**SUPPLIED DATA**.

☆ ☆ ☆ ☆ ☆ ☆ ☆

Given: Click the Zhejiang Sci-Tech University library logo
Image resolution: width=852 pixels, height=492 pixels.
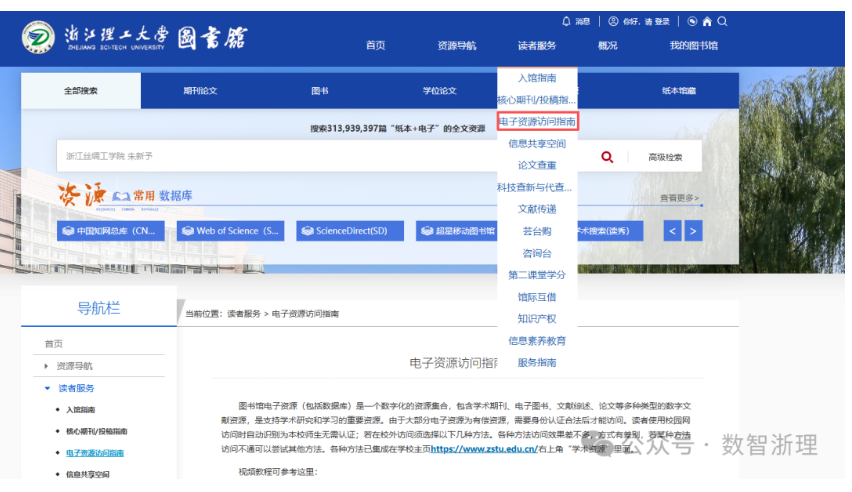Looking at the screenshot, I should pos(135,38).
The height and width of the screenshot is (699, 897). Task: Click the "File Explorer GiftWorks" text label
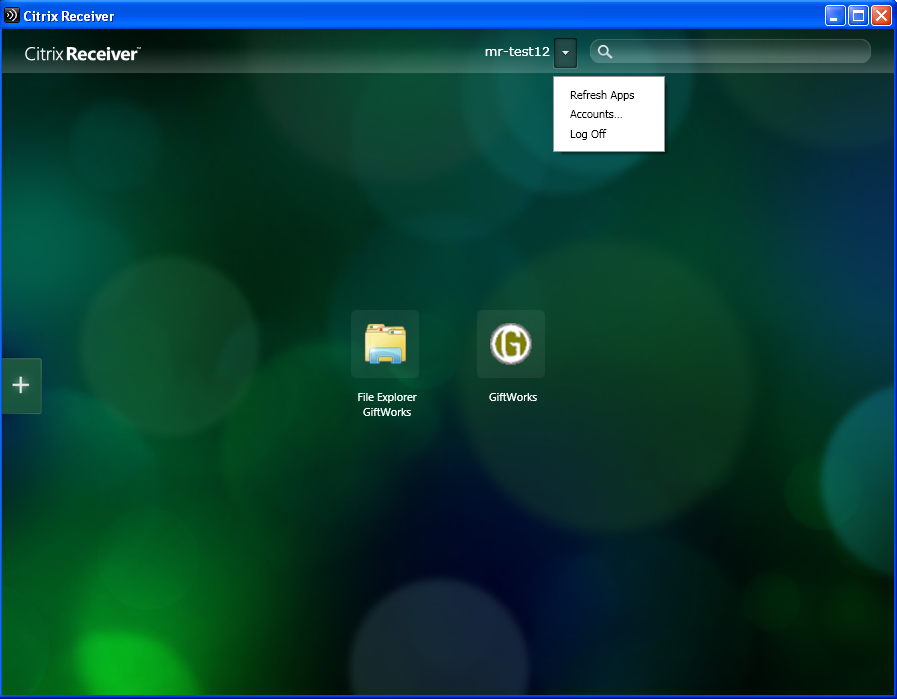click(x=387, y=404)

☆ ☆ ☆ ☆ ☆ ☆ ☆

**TRY IT**.
Word for word, repeat the lines of data above, omitting every picture.

**WRITTEN SOLUTION**.
Given: Click the Zhejiang Sci-Tech University library logo
Image resolution: width=852 pixels, height=492 pixels.
Looking at the screenshot, I should pos(135,38).
The height and width of the screenshot is (699, 897). Task: Click the "File Explorer GiftWorks" text label
click(x=387, y=404)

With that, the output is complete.